TEXTE DE LECTURE:
Elle s’articule en une conférence introductive suivie de la cérémonie d’ouverture. Un cocktail conclut cette première phase du colloque qui déroulera les travaux scientifiques sur les journées du 10 et du 11 mai.
En présence du Pr Mamadou Habib Thiam et de la Dr Marie Odile Pérouse de Montclos, la conférence introductive est donnée par le Pr Abdoulaye Elimane Kane, philosophe, ministre à plusieurs reprises, qui fut directeur de la célèbre revue de psychopathologie africaine. Il introduit son propos par ces mots : « Professeur de philosophie à l’Université Cheikh Anta Diop (à la retraite), ami de la Société de Psychopathologie et d’Hygiène mentale de Dakar et de la revue « Psychopathologie africaine », il m’a semblé sage et judicieux de répondre à cette invitation en fondant ma communication sur ce que le regard et l’histoire de la philosophie en fournissent comme bases de réflexion. » Il s’interroge notamment : « comment les différents savoirs sur l’homme – la psychiatrie notamment – peuvent-ils aider à construire un humanisme du XXIème siècle sachant concilier le principe d’une pluralité d’identités et le principe d’une unité de l’espèce humaine ? »
Le Dr Luc Faucher, psychiatre et psychanalyste, chef de service au Centre Hospitalier Sainte Anne, interroge le concept d’hétérogénéité de la pensée : « est-ce que l’homme souffre différemment de la femme, est-ce que la souffrance d’un être humain appartenant à une culture est différente de celle d’un être humain appartenant à une autre culture ? »
Le Pr Baba Koumaré (Bamako, Mali) reprend cette question sous l’angle de la dyade souffrance/jouissance. Il attire notre attention sur le secret : « chez nous, en Afrique, la personne qui peut s’attaquer le plus facilement au secret est la femme. Elle accède ainsi à la clé du pouvoir et de l’avoir. » Il conclut : « le jour où les femmes se soulèveront, le pouvoir des hommes tombera. » Et il cite un proverbe africain : « le drapeau des hommes flotte le jour tandis que le drapeau des femmes flotte la nuit. »

CONSIGNE:
Dans le texte sur le colloque, qui donne la conférence introductive, s'il vous plaît ?

DONNÉES FOURNIES:
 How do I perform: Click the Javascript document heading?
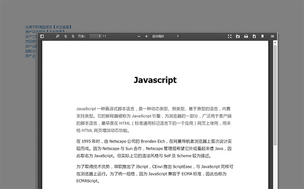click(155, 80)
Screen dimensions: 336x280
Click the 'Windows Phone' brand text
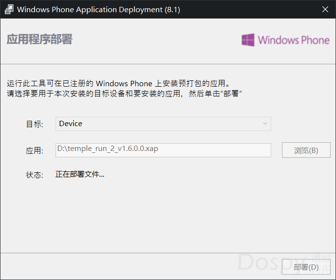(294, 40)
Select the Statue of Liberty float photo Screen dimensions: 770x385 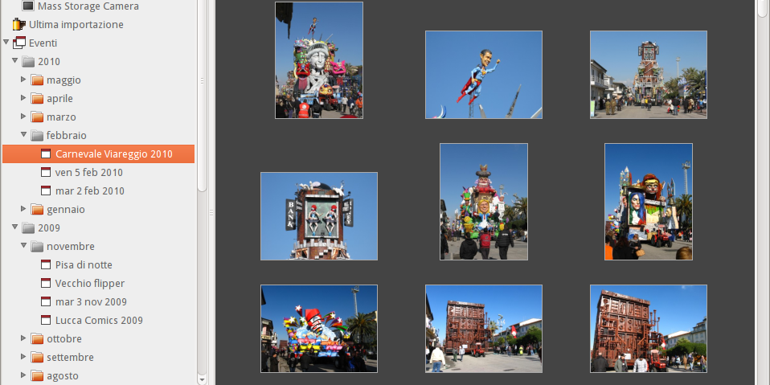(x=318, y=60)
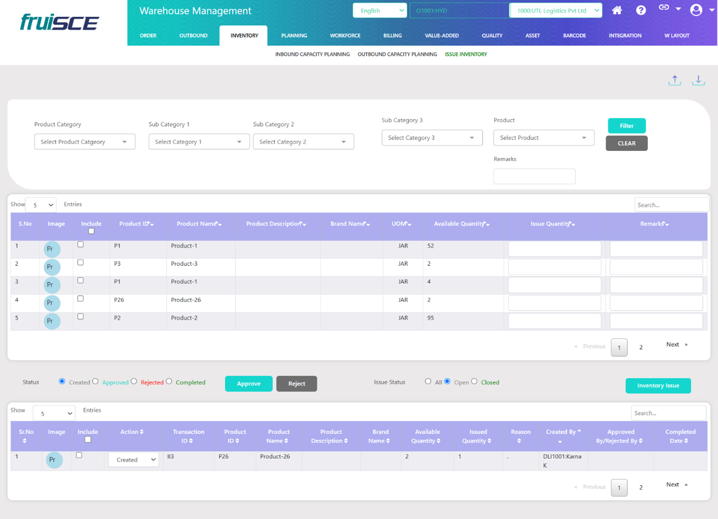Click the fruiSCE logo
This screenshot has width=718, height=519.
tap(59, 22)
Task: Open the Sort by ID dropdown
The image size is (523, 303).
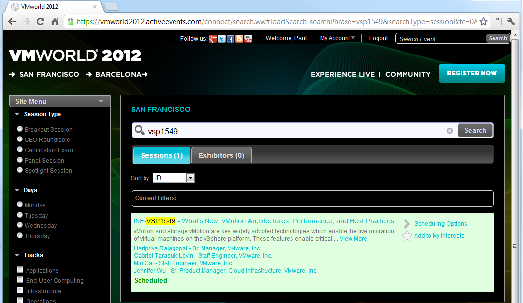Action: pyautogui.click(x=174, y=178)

RÉSULTAT DE L'EXERCICE:
Le Pr Abdoulaye Elimane Kane.